Coffee review

Introduction of the whole process from coffee tree to fruiting

Published: 2024-11-03 Author: World Gafei
Last Updated: 2024/11/03, One of the characteristics of a coffee tree is that its fruit can bear fruit several times a year, and another is that flowers and fruits (also known as cherries) coexist at different stages of ripening. The whole coffee harvest is swayed by the vagaries of nature. If the fruit is too ripe, the beans in it will rot. If it is not ripe enough, the beans picked will not ripen by themselves. So bean pickers have to go through

One of the characteristics of a coffee tree is that its fruit can bear fruit several times a year, and another is that flowers and fruits (also known as cherries) coexist at different stages of ripening. The whole coffee harvest is swayed by the vagaries of nature. If the fruit is too ripe, the beans in it will rot. If it is not ripe enough, the beans picked will not ripen by themselves. So bean pickers often go back to the same tree several times to find ripe fruit-it takes only 2 pounds to go back and forth several times, and a typical Arabica coffee tree produces less than 5 kilograms / 11 pounds of fruit in a year. can be made into about 1 kg / 2.2 pounds of coffee beans.

Most of the coffee harvesting in the world is selected by hand, so it is a labor-intensive and seasonally intensive process. Since there are both flowers and fruits on the same branch, the index finger and thumb of the collector are the best tools for collecting ripe berries. Scraping the fruit off a whole branch by hand or using an automated harvester can't tell ripe berries from green berries.

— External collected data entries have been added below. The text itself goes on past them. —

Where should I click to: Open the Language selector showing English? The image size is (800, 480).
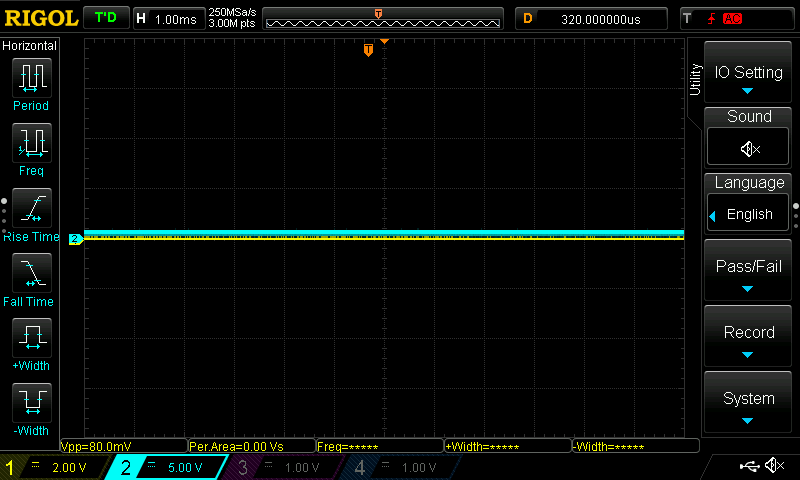(749, 214)
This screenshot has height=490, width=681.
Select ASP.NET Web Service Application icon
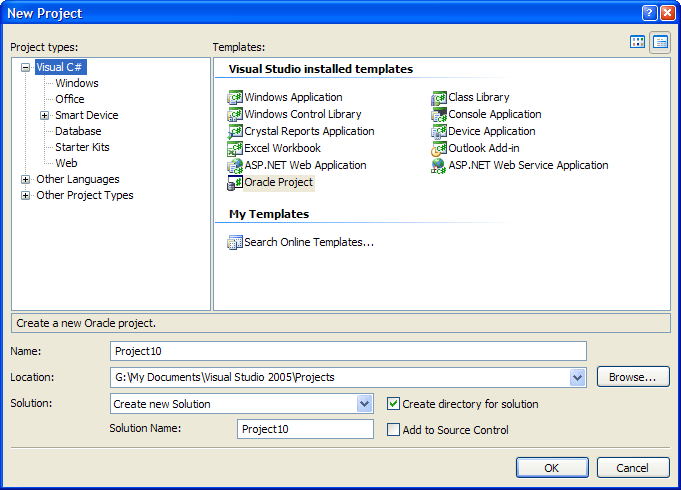tap(439, 166)
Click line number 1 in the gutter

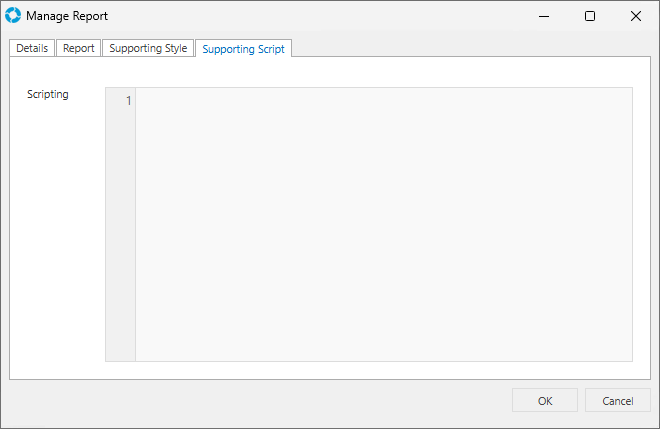[128, 101]
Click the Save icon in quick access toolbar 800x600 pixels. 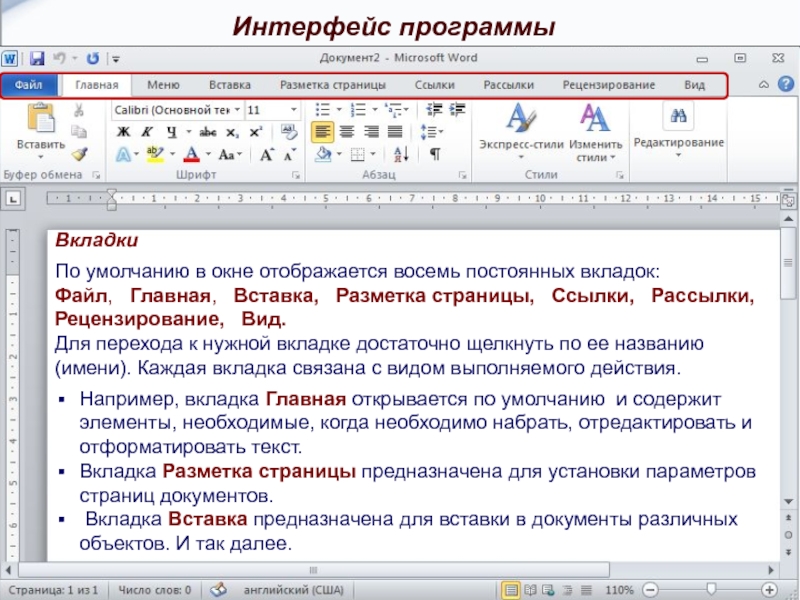tap(37, 59)
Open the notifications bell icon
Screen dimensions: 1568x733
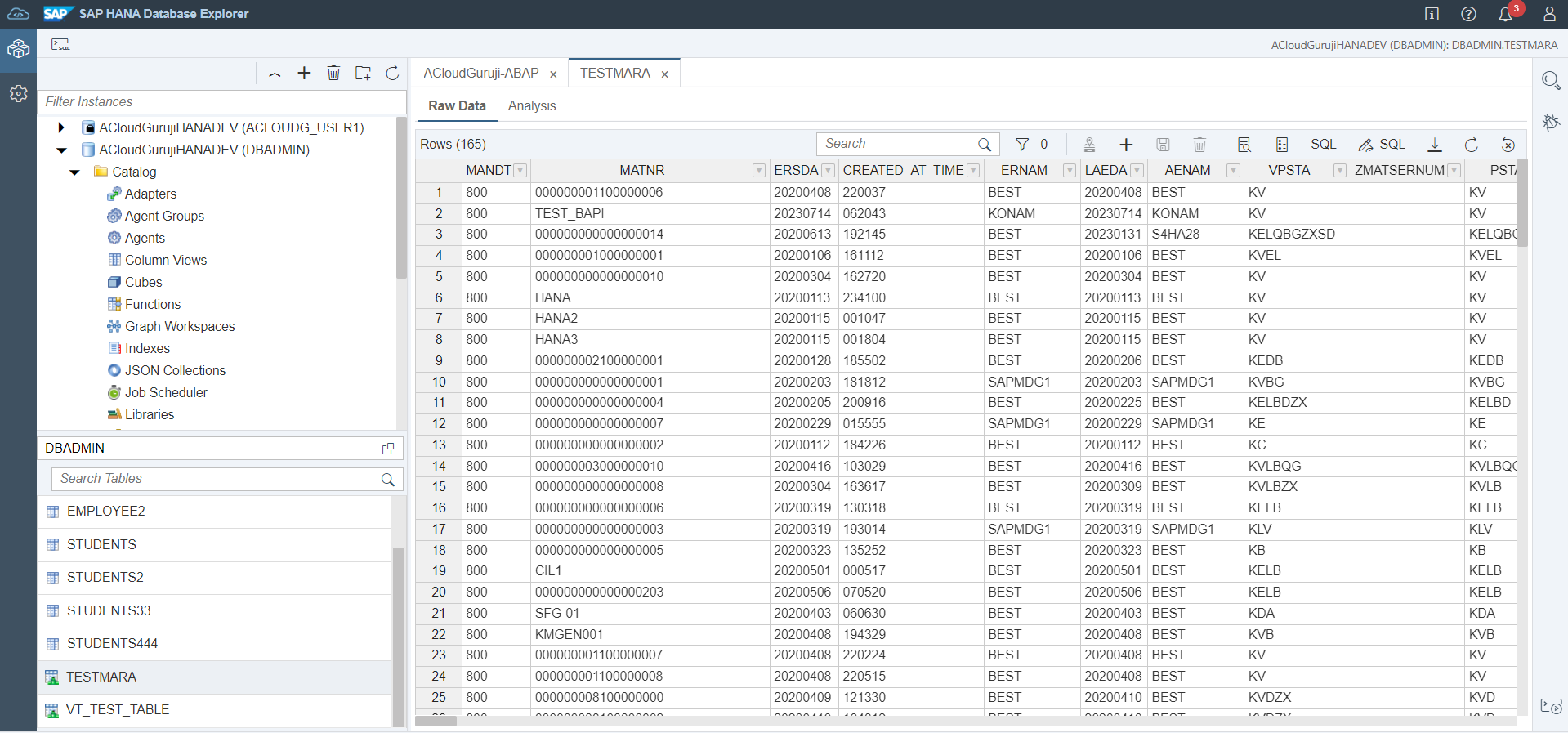coord(1505,14)
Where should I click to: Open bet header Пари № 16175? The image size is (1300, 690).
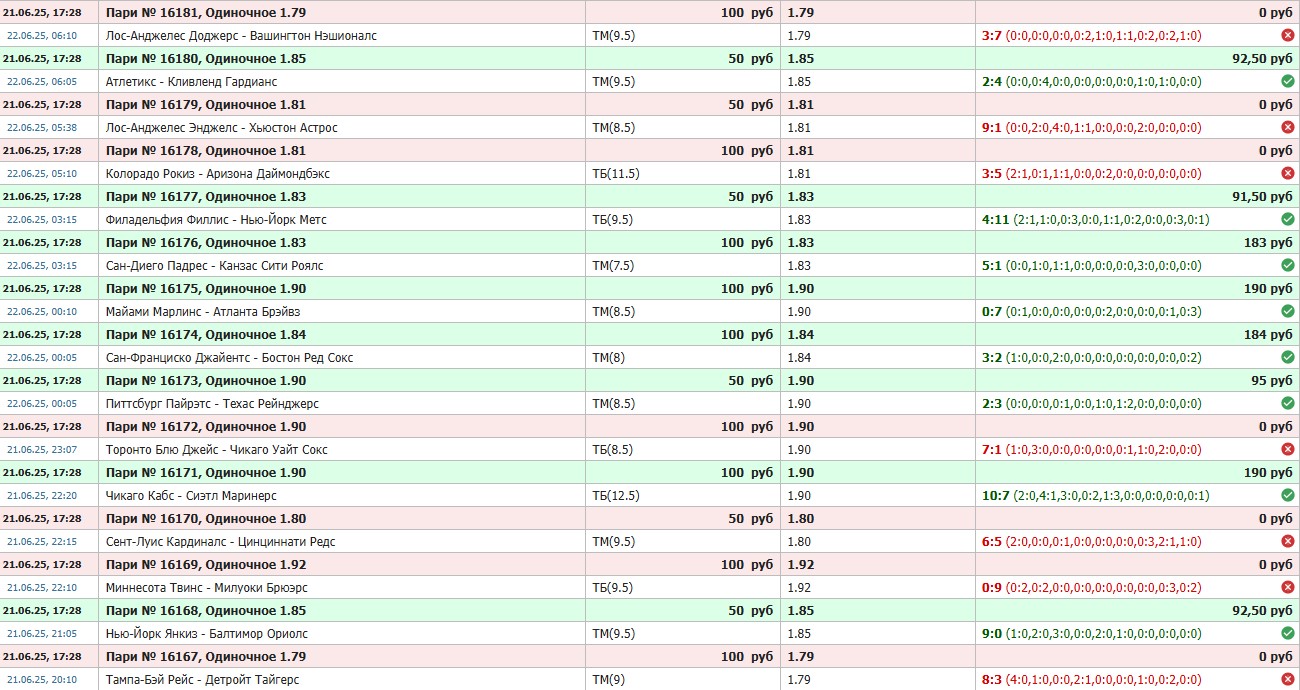coord(206,289)
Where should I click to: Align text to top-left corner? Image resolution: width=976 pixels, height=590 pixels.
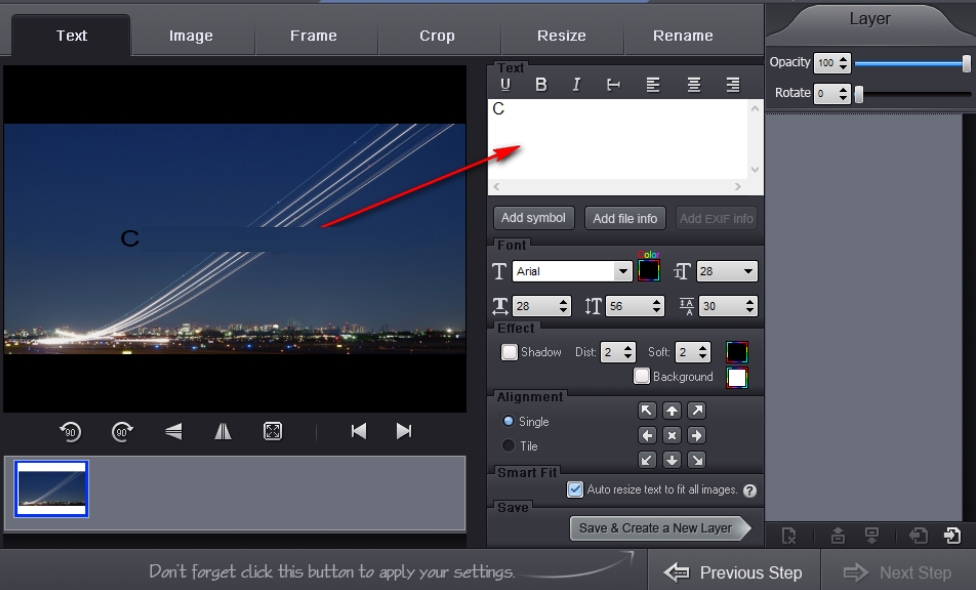tap(647, 411)
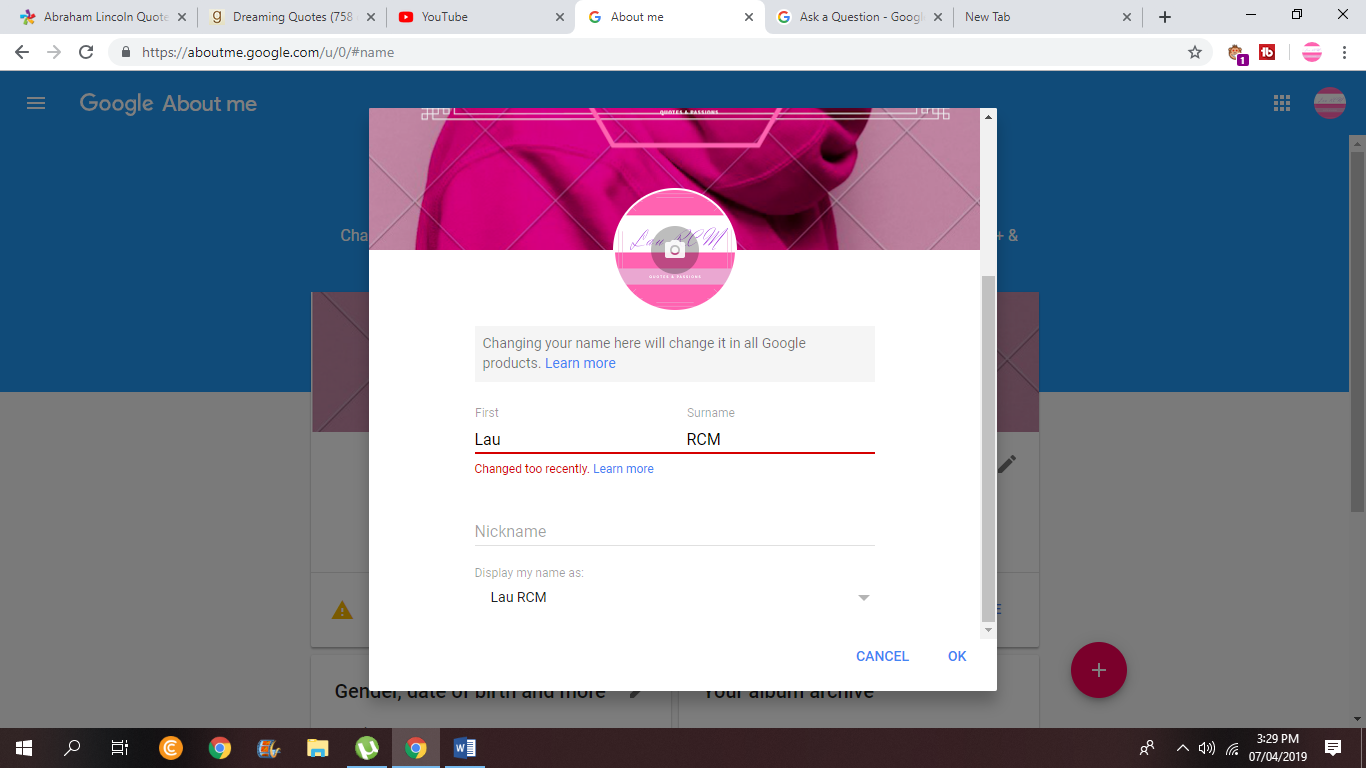Switch to the YouTube tab
Screen dimensions: 1366x768
[470, 17]

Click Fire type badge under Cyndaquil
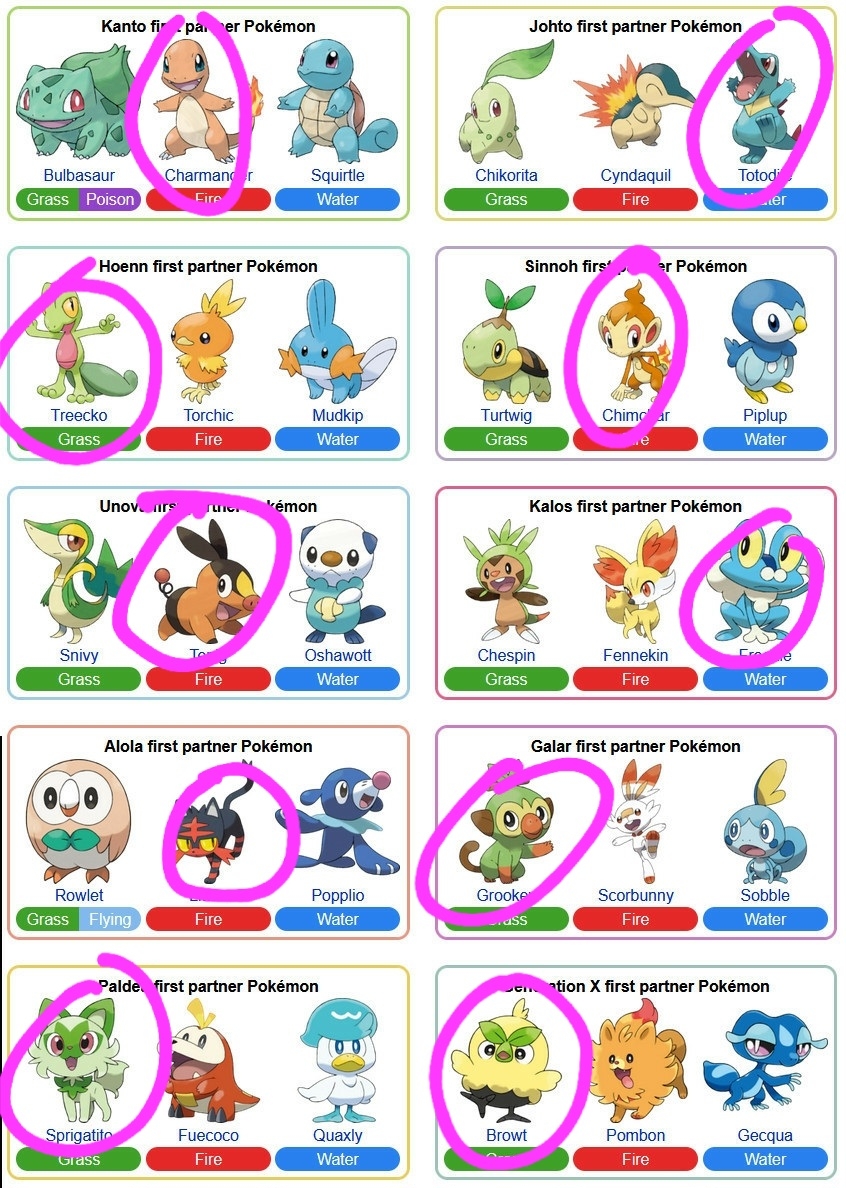click(x=635, y=199)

Coffee farmers who produce low-grade coffee beans like to use labor-saving methods to harvest beans, but in this way, because the quality is not pure, it impairs the flavor of coffee and lowers the grade of coffee. The way to pick coffee beans in some parts of Africa is to shake coffee trees, shake the fruit off the ground, and pick it up from the ground before the fruit is injured and rotten. Secondary coffee is produced in most parts of Brazil, where coffee is picked by picking all the leaves, flowers, overheated and green fruits from the branches at a time. It takes two years for such damaged coffee trees to return to normal. Coffee trees can only grow in the tropics and subtropics, and they can grow in different climates, soils, elevations and rainfall in the middle of the "coffee belt". Coffee trees thrive in the hot and humid canyons and forest rainforests of Africa; it still produces high-quality coffee beans in cold, foggy, windy Central America; and in the Caribbean, where the climate is changeable, drought and torrential rain, it still blossoms and bears fruit. These factors are that coffee beans have different flavors and a wide variety of secrets because if the coffee is exposed to direct sunlight, the leaf temperature rises, the stomata will close, unable to absorb carbon dioxide, and coffee trees will stop growing. Some taller trees will be planted next to the coffee tree to avoid being exposed to the sun for a long time. It is usually tropical cash crops such as bananas, betel nuts and so on. Banana and other cash crop trees not only shade, but also through photosynthesis, produce carbohydrates for coffee tree growth energy. As bananas grow fast and can be used as by-products, it can be said that coffee and bananas are tropical cash crops, good brothers, coffee trees take as long as 3-5 years from planting to fruit. 6-10 years of coffee trees are the most likely to bear fruit, about 15-20 years, is the harvest period. Coffee trees are usually bred in nurseries and grow into saplings, and then moved to coffee farms a year later, in full compliance with the way the Arabs planted and cultivated coffee trees. In the first four or five years of its growth, the coffee tree will continue to take root downward, develop its trunk upward, and develop its branches into an umbrella shape in order to produce rich fruit in the future.